И как ни странно, все реальное стало теперь казаться ей нереальным. Переход длиной в милю и разбивка лагеря на берегу потока промелькнули как в бреду. Как во сне, она жарила мясо, кормила собак, развязывала вьюки и пришла в себя лишь тогда, когда Каним принялся набрасывать перед нею планы новых странствий.
– Клондайк, – говорил он, – впадает в Юкон, огромную реку; она больше, чем Маккензи, а Маккензи ты знаешь. Итак, мы с тобой спустимся до Форта Юкон. На собаках в зимнее время это будет двадцать снов. Потом мы пойдем вдоль Юкона на запад – это сто или двести снов, не знаю точно. Это очень далеко. И тогда мы подойдем к морю. О море ты ничего не знаешь, так что я расскажу тебе про него. Как озеро обтекает остров, так море обтекает всю землю; все реки впадают в него, и нет ему ни конца ни края. Я видел его у Гудзонова залива, и я должен увидеть его с берегов Аляски. И тогда, Ли Ван, мы с тобой сядем в огромную лодку и поплывем по морю или же пойдем пешком по суше на юг, и так пройдет много сотен снов. А что будет потом, я не знаю; знаю только, что я, Каним-Каноэ, странник и землепроходец!
Она сидела и слушала, и страх вгрызался в ее сердце, когда она думала о том, что обречена затеряться в этих бескрайных пустынях.
– Тяжелый это будет путь, – только и проронила она и смиренно уткнула голову в колени.

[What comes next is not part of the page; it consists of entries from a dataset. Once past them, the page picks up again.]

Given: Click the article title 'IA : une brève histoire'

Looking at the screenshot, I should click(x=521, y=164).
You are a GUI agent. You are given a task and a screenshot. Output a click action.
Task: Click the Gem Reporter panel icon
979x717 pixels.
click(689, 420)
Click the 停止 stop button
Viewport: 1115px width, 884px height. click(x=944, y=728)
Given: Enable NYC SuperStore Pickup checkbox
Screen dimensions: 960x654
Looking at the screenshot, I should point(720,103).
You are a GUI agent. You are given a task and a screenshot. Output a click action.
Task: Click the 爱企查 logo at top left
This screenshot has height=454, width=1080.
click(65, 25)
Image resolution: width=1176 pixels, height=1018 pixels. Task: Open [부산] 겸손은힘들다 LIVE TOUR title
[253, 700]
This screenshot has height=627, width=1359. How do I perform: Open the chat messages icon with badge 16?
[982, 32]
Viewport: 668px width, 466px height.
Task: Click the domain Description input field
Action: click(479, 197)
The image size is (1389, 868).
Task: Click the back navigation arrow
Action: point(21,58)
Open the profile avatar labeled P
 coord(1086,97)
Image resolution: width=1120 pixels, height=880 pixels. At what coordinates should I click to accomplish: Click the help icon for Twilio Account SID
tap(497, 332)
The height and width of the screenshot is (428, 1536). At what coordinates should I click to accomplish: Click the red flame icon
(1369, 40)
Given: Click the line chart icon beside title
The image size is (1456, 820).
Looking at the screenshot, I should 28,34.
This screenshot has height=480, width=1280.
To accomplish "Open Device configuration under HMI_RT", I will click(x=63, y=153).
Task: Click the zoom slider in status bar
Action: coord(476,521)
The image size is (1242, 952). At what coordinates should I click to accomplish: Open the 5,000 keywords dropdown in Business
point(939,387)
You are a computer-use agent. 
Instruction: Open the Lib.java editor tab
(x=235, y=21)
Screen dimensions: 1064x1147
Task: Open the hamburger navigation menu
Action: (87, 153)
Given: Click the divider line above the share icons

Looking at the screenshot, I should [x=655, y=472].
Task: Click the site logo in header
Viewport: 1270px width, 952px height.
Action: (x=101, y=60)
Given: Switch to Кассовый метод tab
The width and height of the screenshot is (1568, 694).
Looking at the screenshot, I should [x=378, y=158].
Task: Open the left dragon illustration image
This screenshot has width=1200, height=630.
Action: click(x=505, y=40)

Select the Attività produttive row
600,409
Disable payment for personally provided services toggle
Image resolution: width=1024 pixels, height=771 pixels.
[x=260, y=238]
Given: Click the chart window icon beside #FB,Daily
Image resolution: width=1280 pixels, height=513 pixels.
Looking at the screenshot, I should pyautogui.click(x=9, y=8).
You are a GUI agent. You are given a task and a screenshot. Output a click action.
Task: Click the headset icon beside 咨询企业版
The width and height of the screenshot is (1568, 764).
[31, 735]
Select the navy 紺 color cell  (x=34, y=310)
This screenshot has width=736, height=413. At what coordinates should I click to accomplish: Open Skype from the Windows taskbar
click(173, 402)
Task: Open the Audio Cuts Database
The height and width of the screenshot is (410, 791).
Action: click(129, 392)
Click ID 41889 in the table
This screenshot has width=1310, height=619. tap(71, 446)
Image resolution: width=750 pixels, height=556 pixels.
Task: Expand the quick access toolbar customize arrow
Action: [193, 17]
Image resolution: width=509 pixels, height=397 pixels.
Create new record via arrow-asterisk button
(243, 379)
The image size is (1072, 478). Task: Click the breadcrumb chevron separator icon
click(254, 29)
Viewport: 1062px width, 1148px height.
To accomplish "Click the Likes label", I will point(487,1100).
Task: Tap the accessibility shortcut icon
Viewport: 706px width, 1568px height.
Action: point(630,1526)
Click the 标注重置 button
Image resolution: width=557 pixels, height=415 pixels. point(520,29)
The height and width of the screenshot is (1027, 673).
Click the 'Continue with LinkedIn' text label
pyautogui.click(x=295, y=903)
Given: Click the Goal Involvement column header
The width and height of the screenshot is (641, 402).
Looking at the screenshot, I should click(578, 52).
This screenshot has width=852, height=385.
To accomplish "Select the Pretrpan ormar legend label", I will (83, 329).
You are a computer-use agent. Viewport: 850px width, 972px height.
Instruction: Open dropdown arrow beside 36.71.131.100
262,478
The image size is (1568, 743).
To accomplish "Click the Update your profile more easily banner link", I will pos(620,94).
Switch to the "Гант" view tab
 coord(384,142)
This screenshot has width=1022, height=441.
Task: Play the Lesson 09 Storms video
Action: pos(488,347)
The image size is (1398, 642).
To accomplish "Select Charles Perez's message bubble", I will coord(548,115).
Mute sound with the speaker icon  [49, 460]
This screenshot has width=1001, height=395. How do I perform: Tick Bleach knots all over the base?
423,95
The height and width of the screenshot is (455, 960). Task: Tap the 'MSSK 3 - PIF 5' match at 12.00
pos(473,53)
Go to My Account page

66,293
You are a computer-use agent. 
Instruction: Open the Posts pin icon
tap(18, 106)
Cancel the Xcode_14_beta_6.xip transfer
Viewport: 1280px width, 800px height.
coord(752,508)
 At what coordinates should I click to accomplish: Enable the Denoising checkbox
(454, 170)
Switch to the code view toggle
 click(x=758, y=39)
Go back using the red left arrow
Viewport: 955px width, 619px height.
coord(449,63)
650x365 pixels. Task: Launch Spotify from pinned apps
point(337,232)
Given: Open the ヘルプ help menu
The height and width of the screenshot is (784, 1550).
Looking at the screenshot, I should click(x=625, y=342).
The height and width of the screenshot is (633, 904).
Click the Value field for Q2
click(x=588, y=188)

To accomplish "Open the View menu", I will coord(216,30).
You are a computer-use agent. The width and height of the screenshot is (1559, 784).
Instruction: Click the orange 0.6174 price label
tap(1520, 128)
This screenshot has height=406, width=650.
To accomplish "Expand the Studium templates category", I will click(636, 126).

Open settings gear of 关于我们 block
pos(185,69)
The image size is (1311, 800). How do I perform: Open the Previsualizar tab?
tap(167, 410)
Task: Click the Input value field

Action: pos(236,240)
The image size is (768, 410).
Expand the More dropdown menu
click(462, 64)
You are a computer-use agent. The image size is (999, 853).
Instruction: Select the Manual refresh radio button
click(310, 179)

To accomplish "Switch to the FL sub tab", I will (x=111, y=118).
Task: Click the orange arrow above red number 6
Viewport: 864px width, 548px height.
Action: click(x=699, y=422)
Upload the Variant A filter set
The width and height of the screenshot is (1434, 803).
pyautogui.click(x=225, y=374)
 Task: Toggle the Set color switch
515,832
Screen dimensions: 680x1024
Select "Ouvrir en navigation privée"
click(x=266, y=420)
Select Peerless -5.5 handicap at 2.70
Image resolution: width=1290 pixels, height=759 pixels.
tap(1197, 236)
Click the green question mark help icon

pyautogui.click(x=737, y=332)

Но вдруг ее осенила чудесная мысль – такая, что Ли Ван даже вспыхнула. Она спустилась к потоку и отмыла с лица засохшую глину. Когда рябь на воде улеглась, Ли Ван внимательно всмотрелась в свое отражение. Но солнце и ветер сделали свое дело: кожу ее, обветренную, загорелую, нельзя было и сравнить с детски-нежной кожей той белой женщины. А все-таки это была чудесная мысль, и она продолжала волновать Ли Ван и тогда, когда она юркнула под меховое одеяло и улеглась рядом с мужем.